(Recorded data)
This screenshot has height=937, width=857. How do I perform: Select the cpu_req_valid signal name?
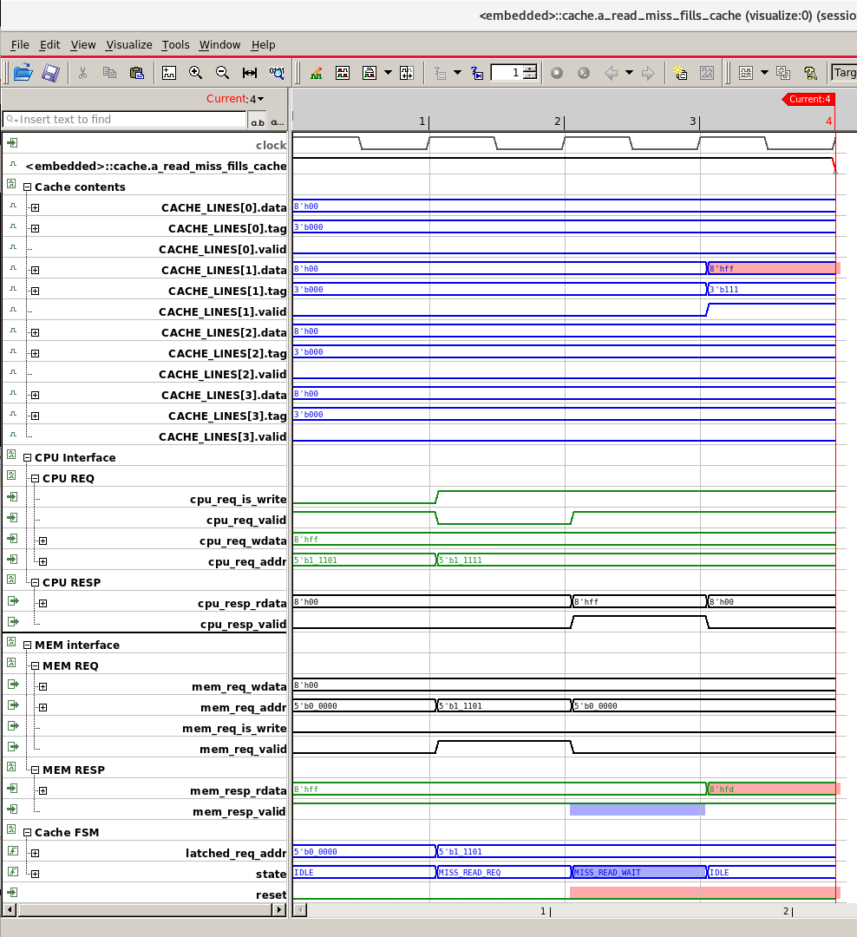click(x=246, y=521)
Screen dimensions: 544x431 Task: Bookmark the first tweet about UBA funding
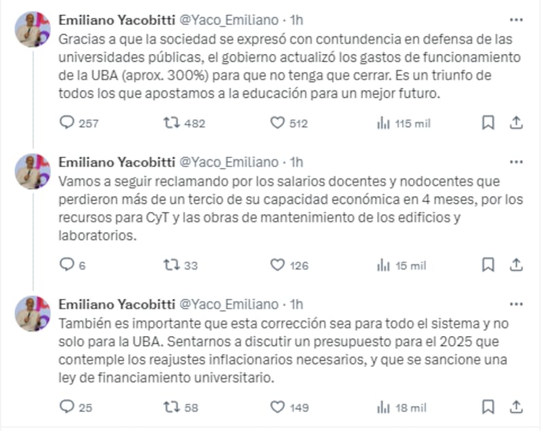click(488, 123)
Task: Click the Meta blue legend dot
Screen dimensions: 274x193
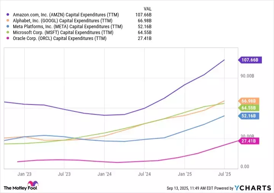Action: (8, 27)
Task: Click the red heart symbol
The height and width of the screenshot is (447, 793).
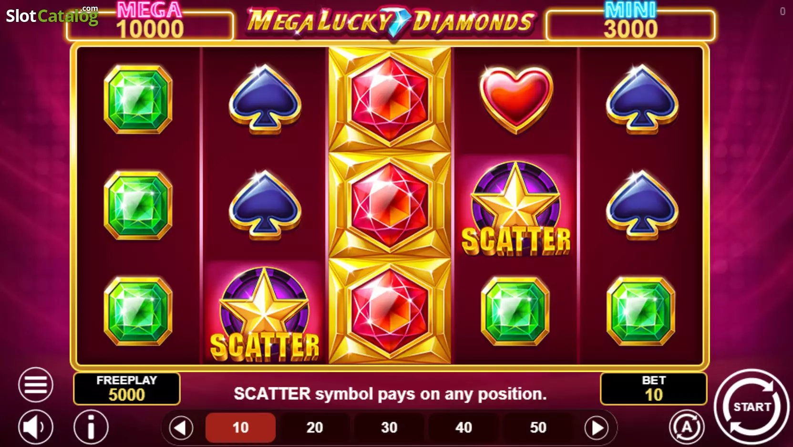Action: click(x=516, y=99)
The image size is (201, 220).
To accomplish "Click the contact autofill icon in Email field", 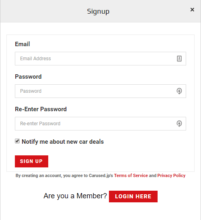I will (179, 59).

TASK GOAL:
Copy the records above from the first line through the line containing "Task: Click the red heart symbol", both included, and leave out any pictures.

TASK ANSWER:
This screenshot has height=937, width=857. How do I perform: Select the cpu_req_valid signal name?
click(x=246, y=521)
Screen dimensions: 544x431 Task: Bookmark the first tweet about UBA funding
click(488, 123)
Task: Click the Meta blue legend dot
Screen dimensions: 274x193
Action: (8, 27)
Task: Click the red heart symbol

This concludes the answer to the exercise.